**EXERCISE GOAL**
Print each record exactly, with no word added or removed.
---------- DATA FOR ANALYSIS
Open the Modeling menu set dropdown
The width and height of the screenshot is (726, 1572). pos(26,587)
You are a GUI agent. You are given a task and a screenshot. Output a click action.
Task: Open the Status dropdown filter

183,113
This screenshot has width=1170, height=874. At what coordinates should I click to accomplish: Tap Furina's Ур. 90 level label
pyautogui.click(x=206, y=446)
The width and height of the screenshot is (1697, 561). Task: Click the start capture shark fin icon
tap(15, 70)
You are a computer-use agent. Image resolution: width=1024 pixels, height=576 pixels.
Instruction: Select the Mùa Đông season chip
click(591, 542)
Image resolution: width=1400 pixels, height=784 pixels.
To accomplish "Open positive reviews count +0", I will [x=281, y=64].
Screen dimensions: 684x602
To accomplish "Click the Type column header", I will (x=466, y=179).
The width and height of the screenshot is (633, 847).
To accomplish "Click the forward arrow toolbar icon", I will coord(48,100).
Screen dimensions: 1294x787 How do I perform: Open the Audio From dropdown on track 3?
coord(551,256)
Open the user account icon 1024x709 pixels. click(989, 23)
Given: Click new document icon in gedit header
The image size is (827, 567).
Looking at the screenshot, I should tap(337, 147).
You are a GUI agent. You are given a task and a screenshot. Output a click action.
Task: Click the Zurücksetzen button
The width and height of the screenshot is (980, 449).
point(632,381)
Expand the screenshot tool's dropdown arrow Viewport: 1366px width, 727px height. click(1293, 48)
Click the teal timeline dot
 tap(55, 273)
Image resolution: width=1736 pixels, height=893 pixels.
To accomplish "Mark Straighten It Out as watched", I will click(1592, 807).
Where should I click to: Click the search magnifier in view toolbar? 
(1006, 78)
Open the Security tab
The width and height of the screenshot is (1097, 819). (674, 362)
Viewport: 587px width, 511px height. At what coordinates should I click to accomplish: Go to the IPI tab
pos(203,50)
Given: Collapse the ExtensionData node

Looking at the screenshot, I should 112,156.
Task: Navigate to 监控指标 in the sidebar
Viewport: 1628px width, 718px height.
--------------------
**EXERCISE RESULT**
Open the Modeling menu set dropdown
The width and height of the screenshot is (726, 1572). pos(26,587)
You are a GUI agent. You are given a task and a screenshot. Output a click action.
Task: Open the Status dropdown filter

183,113
This screenshot has width=1170, height=874. At what coordinates should I click to accomplish: Tap Furina's Ур. 90 level label
pyautogui.click(x=206, y=446)
The width and height of the screenshot is (1697, 561). Task: Click the start capture shark fin icon
tap(15, 70)
You are a computer-use agent. Image resolution: width=1024 pixels, height=576 pixels.
Instruction: Select the Mùa Đông season chip
click(591, 542)
Image resolution: width=1400 pixels, height=784 pixels.
To accomplish "Open positive reviews count +0", I will [x=281, y=64].
Screen dimensions: 684x602
To accomplish "Click the Type column header", I will (x=466, y=179).
The width and height of the screenshot is (633, 847).
To accomplish "Click the forward arrow toolbar icon", I will coord(48,100).
Screen dimensions: 1294x787 How do I perform: Open the Audio From dropdown on track 3?
coord(551,256)
Open the user account icon 1024x709 pixels. click(989, 23)
Given: Click new document icon in gedit header
The image size is (827, 567).
Looking at the screenshot, I should tap(337, 147).
You are a GUI agent. You are given a task and a screenshot. Output a click action.
Task: Click the Zurücksetzen button
The width and height of the screenshot is (980, 449).
point(632,381)
Expand the screenshot tool's dropdown arrow Viewport: 1366px width, 727px height. click(1293, 48)
Click the teal timeline dot
 tap(55, 273)
Image resolution: width=1736 pixels, height=893 pixels.
To accomplish "Mark Straighten It Out as watched", I will click(1592, 807).
Where should I click to: Click the search magnifier in view toolbar? 
(1006, 78)
Open the Security tab
The width and height of the screenshot is (1097, 819). (674, 362)
Viewport: 587px width, 511px height. At what coordinates should I click to accomplish: Go to the IPI tab
pos(203,50)
Given: Collapse the ExtensionData node

Looking at the screenshot, I should 112,156.
Task: Navigate to 监控指标 in the sidebar
Viewport: 1628px width, 718px height.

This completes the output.